(Beginning of Dataset entries)
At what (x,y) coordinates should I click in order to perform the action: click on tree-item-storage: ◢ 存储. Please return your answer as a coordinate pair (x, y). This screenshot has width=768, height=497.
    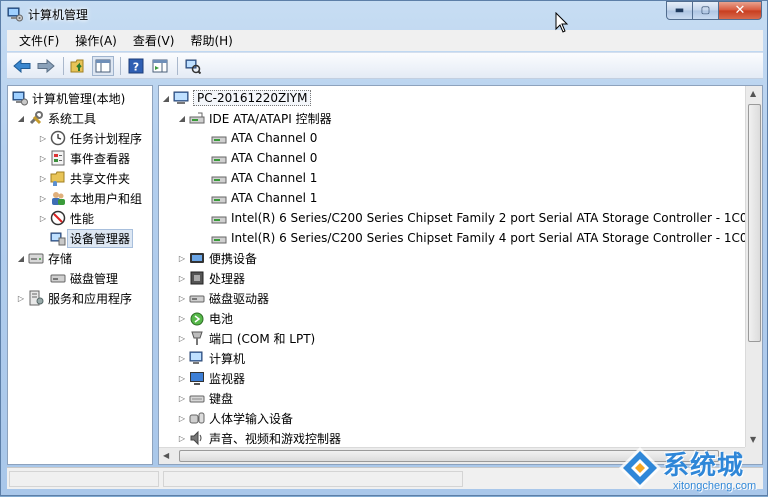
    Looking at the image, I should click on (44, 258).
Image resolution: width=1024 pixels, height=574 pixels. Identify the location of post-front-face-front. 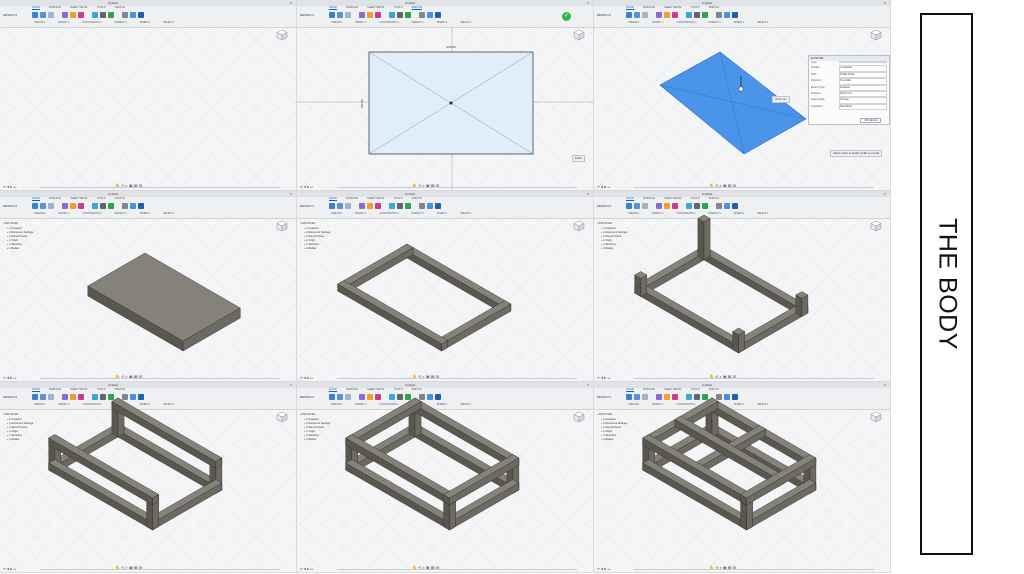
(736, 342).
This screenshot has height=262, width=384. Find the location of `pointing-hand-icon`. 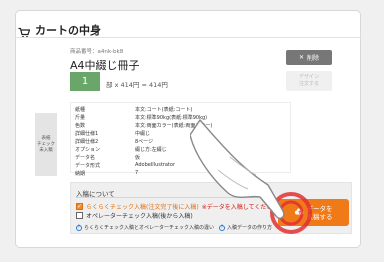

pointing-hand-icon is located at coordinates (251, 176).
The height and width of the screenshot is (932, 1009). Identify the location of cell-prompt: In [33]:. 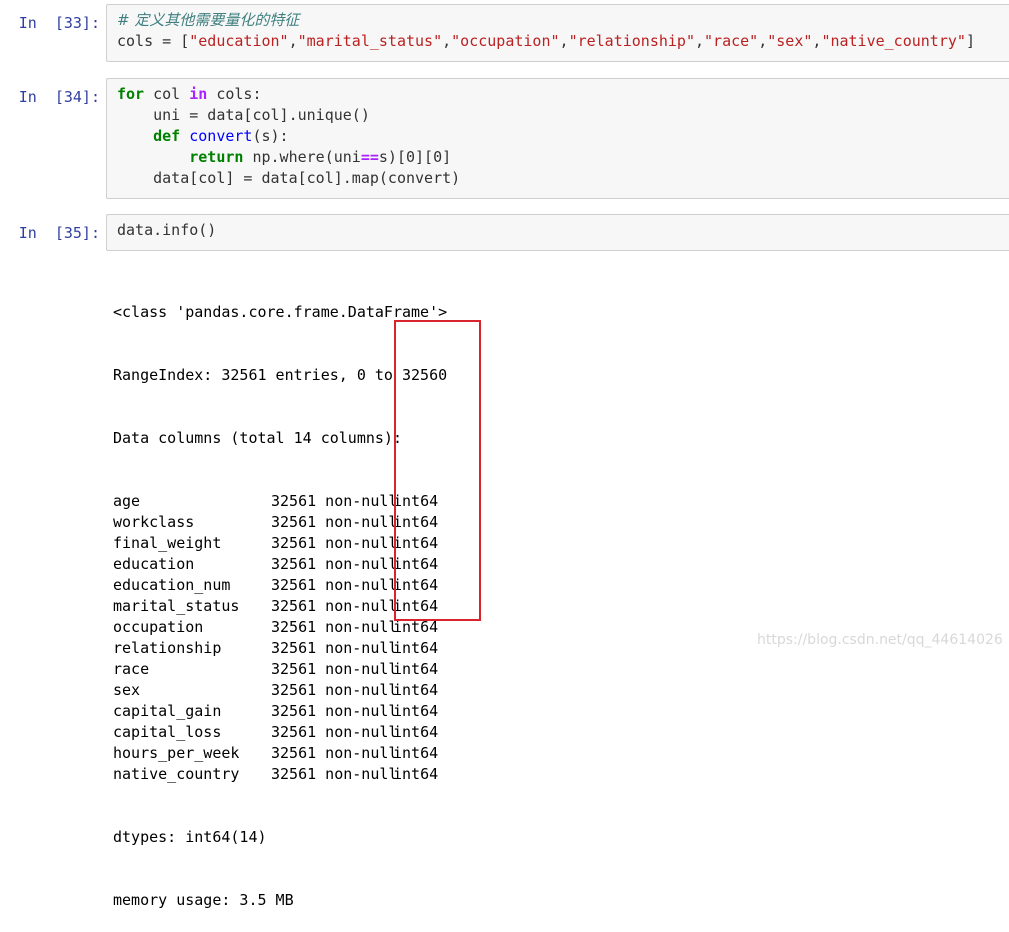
(End of Dataset entries)
• _Exercise instructions_: Count the lines in the entries above that contain the word "should", and reply with only that number.

• _Answer box_: 2